Assume la ricorrente che erroneamente la sentenza impugnata aveva ritenuto che mancava la prova che il convenuto avesse prelevato l’importo indicato, mentre tale prova risultava dalle stesse ammissioni del legale del convenuto, contenute in una lettera dell’8.6.1994, nonchè negli scritti difensivi, che giustificavano il prelievo con un suo maggior credito, nonchè dalle deposizioni del teste G. e dalle fatture da questi prodotte.

2. Il motivo è infondato.

Anzitutto va osservato che le ammissioni contenute negli scritti difensivi, sottoscritti unicamente dal procuratore ad litem, non hanno valore confessorio, ma costituiscono elementi indiziari liberamente valutabili dal giudice per la formazione del suo convincimento, mentre neppure valore indiziario hanno le ammissioni del procuratore contenute in atti stragiudiziali (Cass. 02/10/2007, n. 20701).

Inoltre le censure mirano ad una diversa ricostruzione dei fatti rispetto a quella effettuata dal giudice di appello, come tale inammissibile in questa sede di sindacato di legittimità.

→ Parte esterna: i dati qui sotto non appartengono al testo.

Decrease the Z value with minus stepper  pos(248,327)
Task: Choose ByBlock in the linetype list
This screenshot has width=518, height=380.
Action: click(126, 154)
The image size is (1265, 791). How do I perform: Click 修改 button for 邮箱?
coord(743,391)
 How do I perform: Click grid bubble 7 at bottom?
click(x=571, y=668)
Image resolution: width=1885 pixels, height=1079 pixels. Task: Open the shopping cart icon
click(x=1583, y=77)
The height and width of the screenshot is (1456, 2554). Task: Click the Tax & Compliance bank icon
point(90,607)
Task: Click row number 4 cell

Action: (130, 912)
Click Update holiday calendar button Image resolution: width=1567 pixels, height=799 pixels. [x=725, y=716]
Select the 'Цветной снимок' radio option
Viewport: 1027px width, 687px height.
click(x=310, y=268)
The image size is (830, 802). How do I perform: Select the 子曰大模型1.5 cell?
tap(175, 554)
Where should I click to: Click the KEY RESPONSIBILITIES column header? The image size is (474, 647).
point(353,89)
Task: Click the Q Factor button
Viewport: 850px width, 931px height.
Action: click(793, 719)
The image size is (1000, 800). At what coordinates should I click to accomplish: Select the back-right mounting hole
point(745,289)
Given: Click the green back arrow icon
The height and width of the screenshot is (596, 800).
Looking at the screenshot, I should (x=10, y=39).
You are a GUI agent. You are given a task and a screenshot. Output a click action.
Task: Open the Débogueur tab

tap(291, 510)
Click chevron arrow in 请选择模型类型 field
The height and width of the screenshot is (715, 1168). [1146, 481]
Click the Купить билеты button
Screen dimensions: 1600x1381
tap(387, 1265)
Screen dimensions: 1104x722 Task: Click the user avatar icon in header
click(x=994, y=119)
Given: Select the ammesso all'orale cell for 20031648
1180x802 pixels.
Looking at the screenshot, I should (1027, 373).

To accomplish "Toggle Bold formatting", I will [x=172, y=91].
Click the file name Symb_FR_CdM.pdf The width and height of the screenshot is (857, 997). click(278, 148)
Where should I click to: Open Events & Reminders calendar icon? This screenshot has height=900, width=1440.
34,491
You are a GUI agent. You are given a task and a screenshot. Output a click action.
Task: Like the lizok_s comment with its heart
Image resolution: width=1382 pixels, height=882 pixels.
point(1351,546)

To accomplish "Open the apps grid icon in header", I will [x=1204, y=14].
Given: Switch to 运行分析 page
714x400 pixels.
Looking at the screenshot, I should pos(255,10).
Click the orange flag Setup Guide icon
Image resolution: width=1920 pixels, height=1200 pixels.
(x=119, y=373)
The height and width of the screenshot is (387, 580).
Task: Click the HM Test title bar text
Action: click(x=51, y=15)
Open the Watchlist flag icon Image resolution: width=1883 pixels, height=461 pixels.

3. Quanto alla censura attinente all’errata valutazione della deposizione del teste G., nonchè della documentazione prodotta, la stessa è inammissibile per mancanza di autosufficienza.

Qualora, con il ricorso per Cassazione, venga dedotta l’omessa od insufficiente motivazione della sentenza impugnata per l’asserita mancata o errata valutazione di risultanze processuali (un documento, deposizioni testimoniali, dichiarazioni di parti, accertamenti del ct., ecc), è necessario, al fine di consentire al giudice di legittimità il controllo della decisività della risultanza non valutata (o insufficientemente valutata), che il ricorrente precisi – ove occorra, mediante integrale trascrizione della medesima nel ricorso – la risultanza che egli asserisce decisiva e non valutata o insufficientemente valutata, dato che, per il principio di autosufficienza del ricorso per Cassazione, il controllo deve essere consentito alla corte di cassazione sulla base delle deduzioni contenute nell’atto, alle cui lacune non è possibile sopperire con indagini integrative (Cass. 23.3.2005, n. 6225; Cass. 23.1.2004, n. 1170).

4. Il ricorso va, pertanto, rigettato.

Nulla per le spese non avendo l’intimato svolto attività difensiva.

P.Q.M.

Rigetta il ricorso. Nulla per le spese.

Così deciso in Roma, il 20 gennaio 2011.